A robot controlled Volkswagen SUV has successfully traversed a 132 mile course set out by the Defense Department in the Mojave Desert in a little under seven hours. The implications go far beyond the two million dollar prize won by the Stanford University team that designed it for about $500,000.
The field of robotics and artificial intelligence has been around for a long time, but it is just starting to come into its own. While an unmanned combat aerial vehicle was used a few times between the Gulf War and the Iraq War for combat missions, and they have been used to a limited degree in the Iraq War, as have a few early versions of remote controlled ground combat platforms such as the Talon robot, the real impact that robots will have on warfare has not yet been realized. But, this will happen.

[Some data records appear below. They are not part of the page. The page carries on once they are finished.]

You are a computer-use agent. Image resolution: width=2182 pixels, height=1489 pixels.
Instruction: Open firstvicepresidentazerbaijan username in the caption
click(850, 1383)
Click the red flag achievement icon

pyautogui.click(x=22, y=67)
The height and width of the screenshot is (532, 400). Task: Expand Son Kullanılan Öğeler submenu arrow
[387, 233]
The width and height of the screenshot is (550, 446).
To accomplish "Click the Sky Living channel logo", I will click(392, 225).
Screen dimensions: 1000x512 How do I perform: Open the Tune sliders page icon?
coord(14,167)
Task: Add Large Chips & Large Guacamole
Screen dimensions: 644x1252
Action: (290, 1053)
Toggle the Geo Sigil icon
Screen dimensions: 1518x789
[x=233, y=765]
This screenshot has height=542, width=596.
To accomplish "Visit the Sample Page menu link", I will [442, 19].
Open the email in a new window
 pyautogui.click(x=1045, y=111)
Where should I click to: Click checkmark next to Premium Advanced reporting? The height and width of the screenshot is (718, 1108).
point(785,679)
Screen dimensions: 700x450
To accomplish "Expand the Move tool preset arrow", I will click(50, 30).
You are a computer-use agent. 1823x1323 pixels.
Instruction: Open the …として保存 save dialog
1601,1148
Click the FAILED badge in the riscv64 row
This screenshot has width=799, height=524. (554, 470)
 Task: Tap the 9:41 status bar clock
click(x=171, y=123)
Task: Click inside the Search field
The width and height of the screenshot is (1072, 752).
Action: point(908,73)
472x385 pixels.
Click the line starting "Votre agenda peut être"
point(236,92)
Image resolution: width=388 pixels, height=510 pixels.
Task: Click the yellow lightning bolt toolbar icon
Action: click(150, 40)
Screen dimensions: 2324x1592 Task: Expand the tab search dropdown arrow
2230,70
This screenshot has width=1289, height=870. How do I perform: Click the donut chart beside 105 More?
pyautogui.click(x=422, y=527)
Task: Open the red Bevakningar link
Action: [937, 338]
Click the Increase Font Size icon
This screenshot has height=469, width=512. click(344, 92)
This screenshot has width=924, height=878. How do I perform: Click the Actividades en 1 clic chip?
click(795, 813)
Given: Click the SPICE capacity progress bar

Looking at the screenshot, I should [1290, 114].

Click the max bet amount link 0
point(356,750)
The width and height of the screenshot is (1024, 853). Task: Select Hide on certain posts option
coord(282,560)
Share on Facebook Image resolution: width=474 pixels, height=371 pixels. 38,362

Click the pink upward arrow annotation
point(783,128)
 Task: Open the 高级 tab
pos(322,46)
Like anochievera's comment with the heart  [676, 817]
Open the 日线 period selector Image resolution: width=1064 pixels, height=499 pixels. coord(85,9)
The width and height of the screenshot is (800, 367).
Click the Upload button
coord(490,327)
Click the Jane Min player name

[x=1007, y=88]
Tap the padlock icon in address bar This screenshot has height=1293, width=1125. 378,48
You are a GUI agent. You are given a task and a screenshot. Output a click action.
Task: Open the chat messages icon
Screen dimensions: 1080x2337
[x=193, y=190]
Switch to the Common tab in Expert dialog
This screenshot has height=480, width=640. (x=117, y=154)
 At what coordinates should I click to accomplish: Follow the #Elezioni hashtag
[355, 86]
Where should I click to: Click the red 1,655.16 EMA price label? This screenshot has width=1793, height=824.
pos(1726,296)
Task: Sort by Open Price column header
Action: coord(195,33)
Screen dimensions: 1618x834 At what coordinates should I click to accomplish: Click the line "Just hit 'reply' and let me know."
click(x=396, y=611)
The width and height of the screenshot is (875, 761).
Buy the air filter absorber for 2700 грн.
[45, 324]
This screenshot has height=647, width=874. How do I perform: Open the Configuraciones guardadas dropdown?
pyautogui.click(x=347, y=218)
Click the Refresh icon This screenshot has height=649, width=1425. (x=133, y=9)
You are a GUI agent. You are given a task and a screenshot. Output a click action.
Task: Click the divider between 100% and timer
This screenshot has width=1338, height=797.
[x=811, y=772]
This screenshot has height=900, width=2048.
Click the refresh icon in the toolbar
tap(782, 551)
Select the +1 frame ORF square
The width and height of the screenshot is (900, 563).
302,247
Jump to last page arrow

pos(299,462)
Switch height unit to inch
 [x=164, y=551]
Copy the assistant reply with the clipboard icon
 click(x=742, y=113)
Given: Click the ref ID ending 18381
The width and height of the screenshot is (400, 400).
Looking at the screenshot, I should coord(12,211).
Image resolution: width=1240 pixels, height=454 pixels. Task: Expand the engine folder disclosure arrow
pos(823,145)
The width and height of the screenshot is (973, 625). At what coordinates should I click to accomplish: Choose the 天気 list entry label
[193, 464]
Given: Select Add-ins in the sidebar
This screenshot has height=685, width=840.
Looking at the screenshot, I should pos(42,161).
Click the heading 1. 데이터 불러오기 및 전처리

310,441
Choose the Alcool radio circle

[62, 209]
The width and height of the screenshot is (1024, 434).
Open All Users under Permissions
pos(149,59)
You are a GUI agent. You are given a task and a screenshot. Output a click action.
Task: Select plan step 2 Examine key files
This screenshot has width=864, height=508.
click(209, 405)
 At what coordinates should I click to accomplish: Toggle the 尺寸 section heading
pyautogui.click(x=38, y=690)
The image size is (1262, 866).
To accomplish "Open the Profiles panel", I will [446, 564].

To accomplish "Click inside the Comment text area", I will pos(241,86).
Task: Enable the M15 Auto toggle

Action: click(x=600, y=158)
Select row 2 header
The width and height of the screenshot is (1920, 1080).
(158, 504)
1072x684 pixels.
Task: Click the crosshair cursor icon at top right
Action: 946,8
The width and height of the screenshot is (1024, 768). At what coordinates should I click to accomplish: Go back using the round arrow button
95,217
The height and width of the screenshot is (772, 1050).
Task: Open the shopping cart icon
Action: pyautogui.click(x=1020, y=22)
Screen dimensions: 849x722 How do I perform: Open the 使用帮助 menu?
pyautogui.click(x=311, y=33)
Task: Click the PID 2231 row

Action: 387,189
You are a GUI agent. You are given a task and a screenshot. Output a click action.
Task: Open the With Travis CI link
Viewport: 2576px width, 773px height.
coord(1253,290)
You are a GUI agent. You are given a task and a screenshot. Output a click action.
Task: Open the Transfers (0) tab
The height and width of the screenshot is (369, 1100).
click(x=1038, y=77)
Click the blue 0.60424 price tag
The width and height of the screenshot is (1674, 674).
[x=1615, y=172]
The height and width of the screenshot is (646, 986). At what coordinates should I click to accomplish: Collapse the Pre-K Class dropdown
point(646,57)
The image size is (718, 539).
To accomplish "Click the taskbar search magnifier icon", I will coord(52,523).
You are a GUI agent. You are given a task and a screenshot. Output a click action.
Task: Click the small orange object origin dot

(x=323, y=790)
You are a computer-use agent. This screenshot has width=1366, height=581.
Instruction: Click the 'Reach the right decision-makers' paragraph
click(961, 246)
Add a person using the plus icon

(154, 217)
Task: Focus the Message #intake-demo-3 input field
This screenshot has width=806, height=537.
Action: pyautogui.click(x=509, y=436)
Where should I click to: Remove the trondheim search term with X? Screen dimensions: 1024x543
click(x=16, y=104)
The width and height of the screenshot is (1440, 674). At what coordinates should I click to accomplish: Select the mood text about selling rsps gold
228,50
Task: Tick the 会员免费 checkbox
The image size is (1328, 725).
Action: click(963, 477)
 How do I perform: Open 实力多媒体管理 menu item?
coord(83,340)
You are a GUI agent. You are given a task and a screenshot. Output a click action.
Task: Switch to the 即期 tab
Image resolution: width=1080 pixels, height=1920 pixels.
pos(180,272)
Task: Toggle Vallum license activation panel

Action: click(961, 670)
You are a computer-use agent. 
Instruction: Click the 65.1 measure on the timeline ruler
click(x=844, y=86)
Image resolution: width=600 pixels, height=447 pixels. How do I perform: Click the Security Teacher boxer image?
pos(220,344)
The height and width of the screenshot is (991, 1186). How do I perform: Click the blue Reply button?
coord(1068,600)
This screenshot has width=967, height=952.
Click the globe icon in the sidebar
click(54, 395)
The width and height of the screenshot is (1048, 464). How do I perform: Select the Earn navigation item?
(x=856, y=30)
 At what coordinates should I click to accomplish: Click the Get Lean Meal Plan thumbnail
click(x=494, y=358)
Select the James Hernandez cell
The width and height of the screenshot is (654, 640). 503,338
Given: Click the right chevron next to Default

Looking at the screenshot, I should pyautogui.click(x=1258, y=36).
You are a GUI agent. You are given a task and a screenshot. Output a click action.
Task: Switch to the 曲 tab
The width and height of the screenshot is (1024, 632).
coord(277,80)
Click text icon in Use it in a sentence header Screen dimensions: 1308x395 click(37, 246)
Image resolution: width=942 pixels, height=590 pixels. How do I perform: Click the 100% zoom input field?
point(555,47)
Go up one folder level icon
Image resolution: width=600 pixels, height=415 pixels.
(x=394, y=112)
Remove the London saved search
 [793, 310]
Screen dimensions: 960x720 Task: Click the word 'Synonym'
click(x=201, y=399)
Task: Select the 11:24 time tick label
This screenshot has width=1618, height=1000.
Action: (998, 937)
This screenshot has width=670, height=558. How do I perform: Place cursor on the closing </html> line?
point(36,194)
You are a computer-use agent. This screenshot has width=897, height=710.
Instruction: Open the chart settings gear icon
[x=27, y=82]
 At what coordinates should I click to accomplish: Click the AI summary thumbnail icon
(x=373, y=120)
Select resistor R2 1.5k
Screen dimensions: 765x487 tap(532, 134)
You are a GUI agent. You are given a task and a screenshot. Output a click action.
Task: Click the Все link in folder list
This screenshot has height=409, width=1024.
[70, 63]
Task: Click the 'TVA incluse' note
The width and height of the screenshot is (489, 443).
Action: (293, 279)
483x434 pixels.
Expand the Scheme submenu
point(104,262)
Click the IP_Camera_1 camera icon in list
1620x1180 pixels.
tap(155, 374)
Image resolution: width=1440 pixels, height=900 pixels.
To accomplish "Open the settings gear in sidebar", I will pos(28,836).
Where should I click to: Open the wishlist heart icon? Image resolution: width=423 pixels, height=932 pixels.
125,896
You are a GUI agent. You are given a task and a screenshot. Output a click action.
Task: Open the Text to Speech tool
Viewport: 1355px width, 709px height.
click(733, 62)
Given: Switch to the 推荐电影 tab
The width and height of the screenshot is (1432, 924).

In the Air Force, it is already well known that drones can make very good reconnaissance and bombing platforms. The reconnaissance function is the primary role that drones have had in the Iraq War, and it has become standard operating procedure for units as small a platoons (fewer than fifty soldiers) to have their own eyes in the sky to ferret out ambushes and get the lay of the land ahead of them. Limited use has been made of drones for close air support, with a missile armed drone firing into a building from which enemy gunfire is coming, or enemy vehicles.
The ability of drones, unburdened with life support systems required by human pilots, to linger over an area where troops need air support, dropping bombs on demand at targets identified with global positioning satellite coordinates or laser pointers provided by forward observers on the ground, is obvious. Likewise, drones are perfect for flying over pre-selected targets, dropping bombs on them and returning to base. The tasks are fundamentally ministerial, requiring no discretion on the part of the pilot. Drones have already done this in tests, and indeed, have gone one step further, deviating from their pre-planned mission to autonomously avoid anti-aircraft fire, to locate its source, and to, with permission from the command post, fire back and destroy that source before going on with its mission.
In order to assuage concern from the “fighter mafia” that runs the Air Force, drones have not yet officially been built or even designed for air to air combat, but few people doubt that drones would have an edge here as well. Why? They are smaller than comparable manned aircraft and are also capable of performing maneuvers that would kill or render unconscious a human pilot with high G forces. If flight simulators used to train pilots can run cyber planes in air to air combat, there is little doubt that software could also be designed to implement similar tactics in real life.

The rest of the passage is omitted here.